O financiamento internacional para ação climática nunca foi um tema tão crucial como em 2025, com a intensificação de eventos climáticos extremos com impactos devastadores ao redor do mundo, particularmente nos países mais pobres e vulneráveis. No entanto, ao mesmo tempo, nunca foi tão difícil discutir este assunto como agora, com o recrudescimento do negacionismo climático e as pressões militaristas nas grandes potências.
Os recuos são ideologicamente ecléticos, abrangendo governos de extrema-direita à centro-esquerda. O caso mais radical é o dos Estados Unidos, cujo governo voltou ao colo do negacionista climático Donald Trump em janeiro. Desde então, com uma rapidez surpreendente, a Casa Branca vem desmontando todos os programas, políticas e objetivos do clima da gestão do ex-presidente Joe Biden, o que inclui também os compromissos de Washington para o financiamento climático.
Na frente doméstica, os cortes estão sendo encabeçados pela Agência de Proteção Ambiental (EPA), outrora bastião das políticas ambientais nos EUA. Nesta semana, o órgão acabou com um fundo de US$ 20 bilhões que financiava projetos de transição energética, criado em 2022 por meio do Inflation Reduction Act (IRA), o pacote climático aprovado por Biden no Congresso norte-americano. O caso foi judicializado, já que os beneficiários e a oposição democrata entendem que o governo não pode unilateralmente suspender um programa criado pelo Legislativo.
Já na frente externa, que envolve diretamente os compromissos dos EUA com financiamento climático, os cortes estão acontecendo por meio do desmonte da agência norte-americana de ajuda humanitária e internacional, a USAID. Um dos primeiros alvos de Trump em seu retorno à Casa Branca, o órgão foi totalmente paralisado e todos os projetos e doações relacionados a ele foram encerrados.
Na semana passada, o governo Trump formalizou a saída dos EUA do conselho que administra o Fundo de Perdas e Danos e sinalizou que não irá cumprir com a promessa da gestão Biden de doar US$ 17,5 milhões – um valor irrisório considerando os impactos climáticos da economia norte-americana.
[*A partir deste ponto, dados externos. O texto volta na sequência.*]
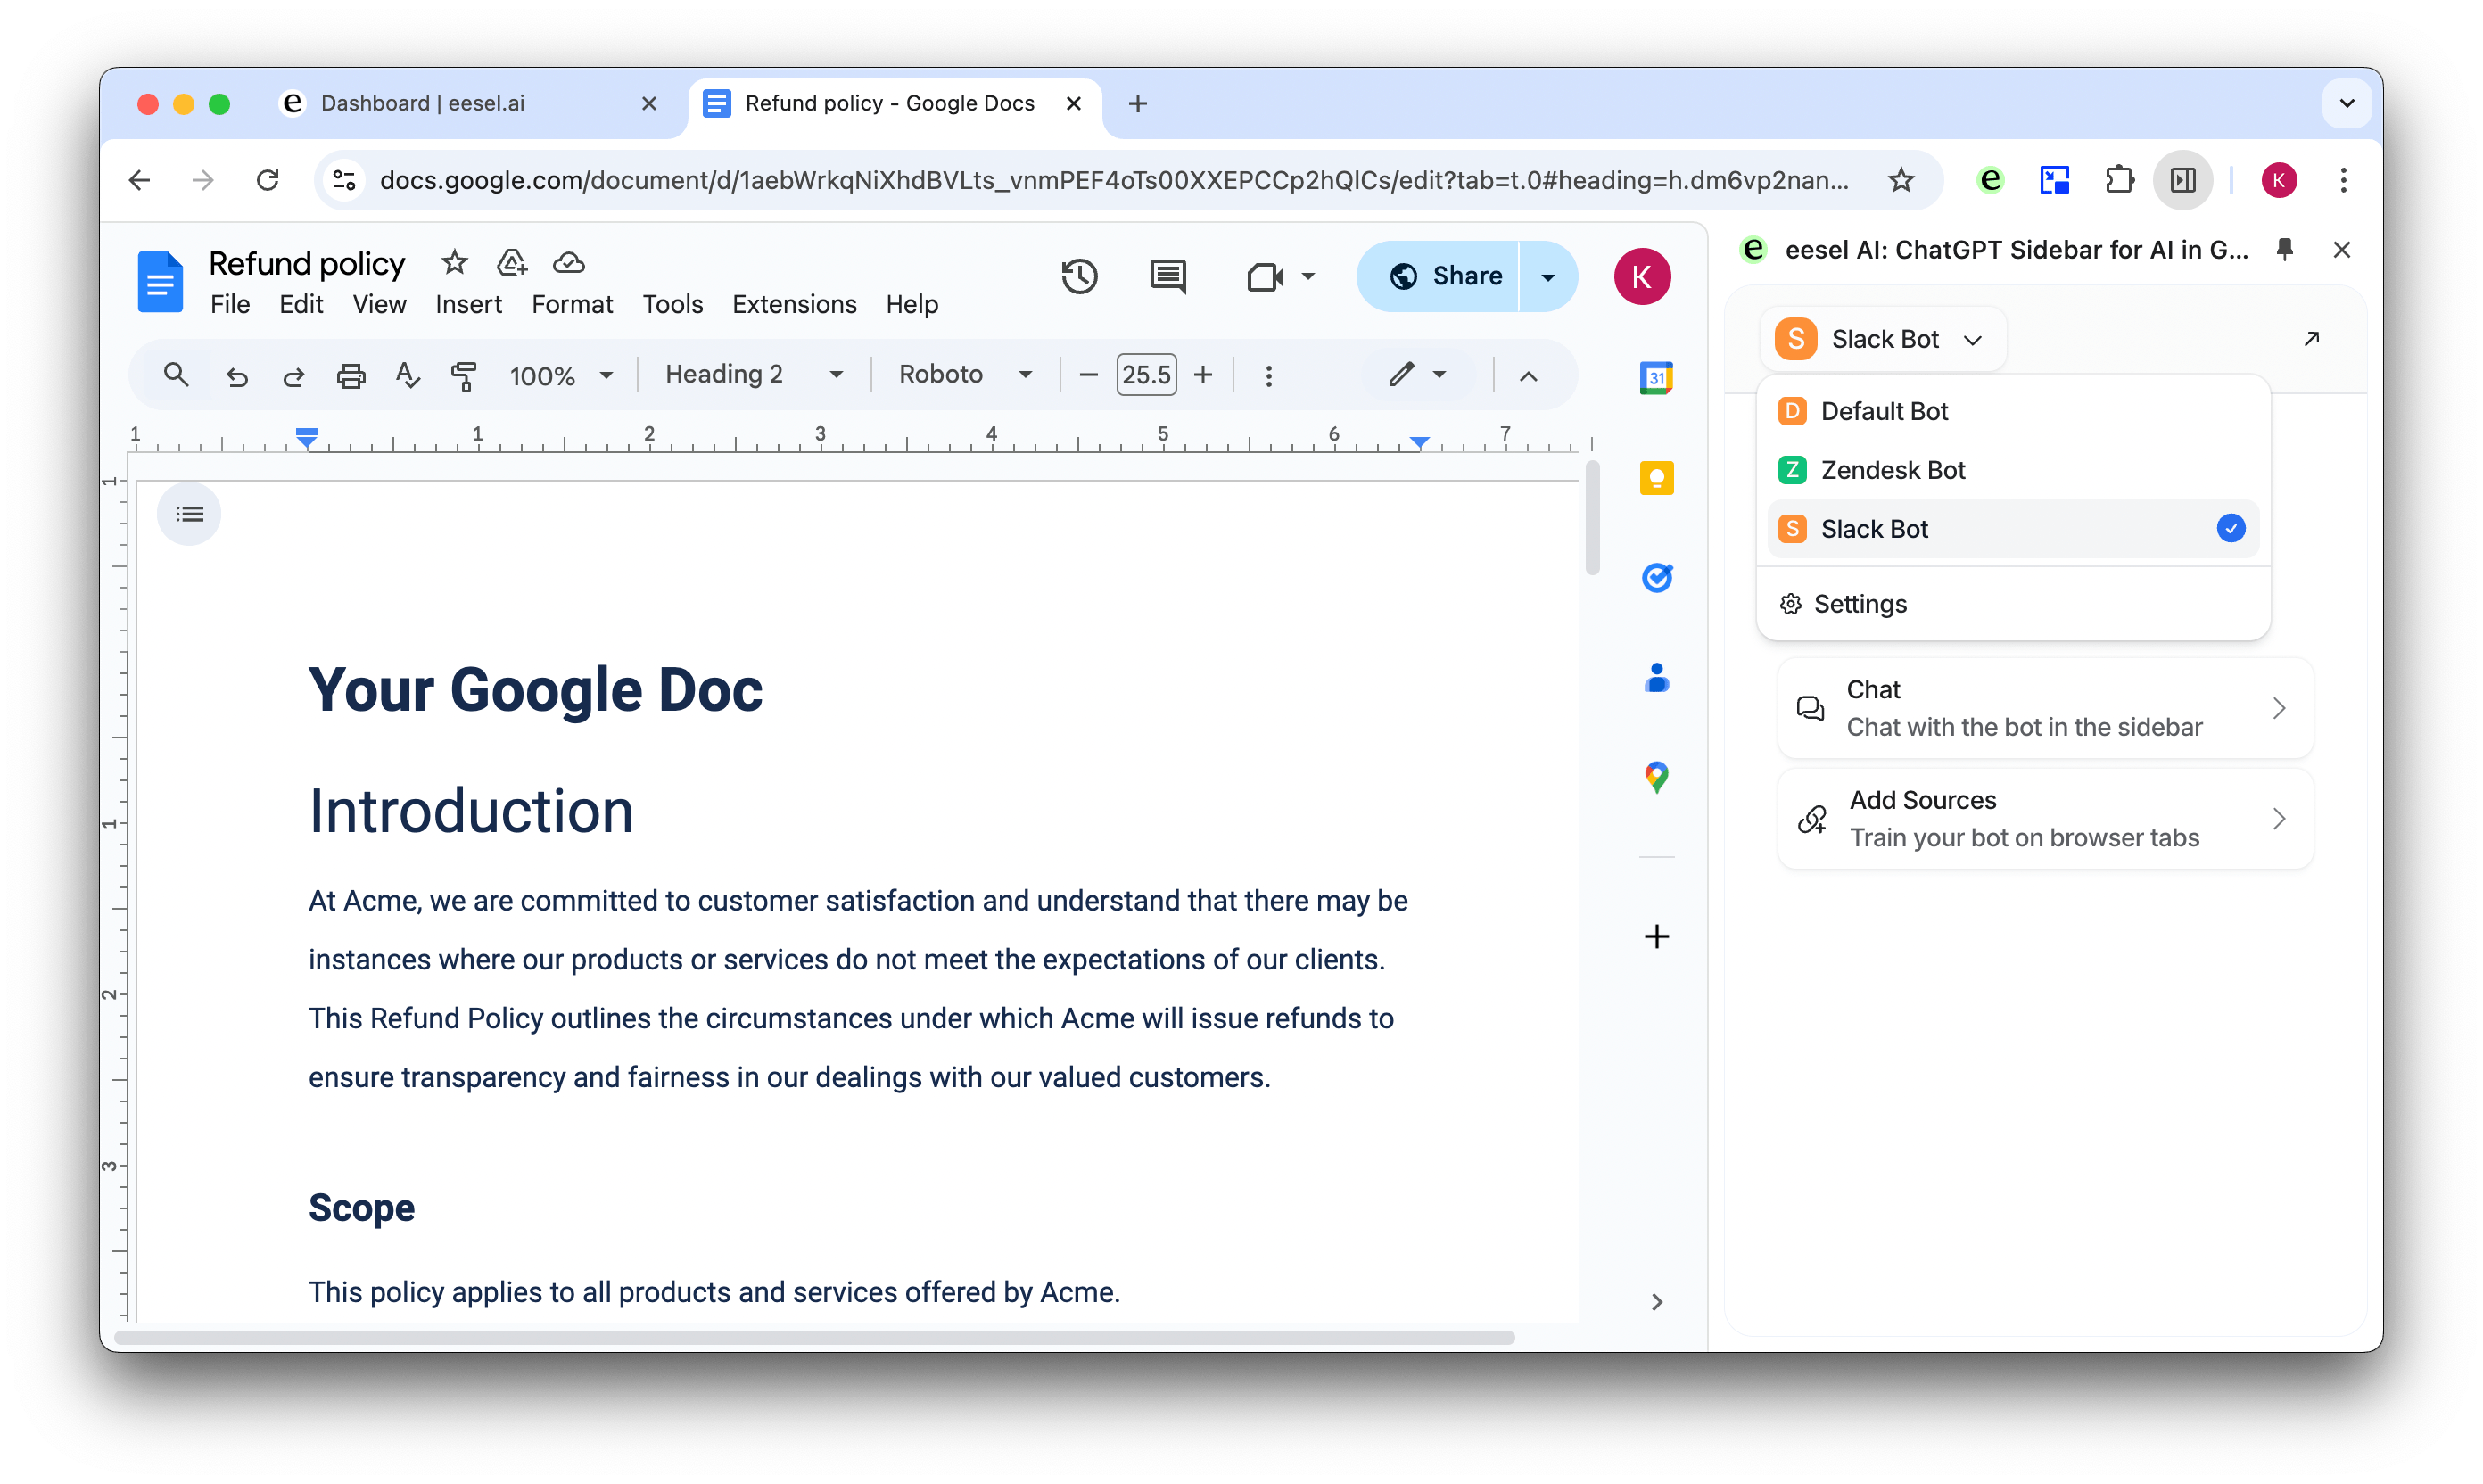
Task: Click the comment history icon in toolbar
Action: click(1169, 274)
Para a Casa Branca, nada disso é relevante.
“Ao cortar abruptamente quase 10% dos fundos limitados para proteção climática em países em desenvolvimento, o governo Trump está efetivamente abandonando milhões de comunidades que não fizeram nada para causar o aquecimento global, mas que estão perdendo casas, meios de subsistência e vidas por causa disso”, lamentou Anne Jellema, diretora-executiva da 350.org, ao Guardian.
A tesoura não se limita aos negacionistas nos EUA. O governo do Reino Unido, liderado pelo premiê trabalhista Keir Starmer, contrariou seu próprio discurso de líder climático internacional e anunciou que pretende cortar o orçamento para ajuda internacional de 0,5% para 0,3% do PIB britânico. Os valores cortados serão destinados a fortalecer os gastos com defesa, que passarão a representar 2,5% da renda nacional. O Climate Home deu mais detalhes.
Na Europa, o discurso de cortes orçamentários para ajuda internacional também vem ganhando apelo político. Como destacou a AFP, países como Alemanha, Bélgica, França e Países Baixos já sinalizaram que pretendem reduzir esses montantes. Até mesmo a União Europeia, que sempre se gabou de ser uma das maiores financiadoras para ação climática internacional, estuda reduzir seus gastos nesta agenda. A Folha traduziu a reportagem.
A secura de recursos dos países desenvolvidos deixa as nações mais pobres e vulneráveis ainda mais pressionadas, em busca de alguma alternativa para conseguir lidar com os impactos do clima extremo. Um alvo alternativo potencial dessas demandas podem ser as economias emergentes, que vira-e-mexe tentam escapar das cobranças por mais atuação em financiamento climático.A Bloomberg destacou a avaliação da primeira-ministra de Barbados, Mia Mottley, sobre a necessidade de lideranças do Sul Global emergirem nessa discussão. Para ela, os países em desenvolvimento podem trabalhar juntos como uma forma de neutralizar a omissão do Norte Global. “Precisamos criar oportunidades uns para os outros, e eu realmente acredito que isso é inteiramente possível”, disse Mottley.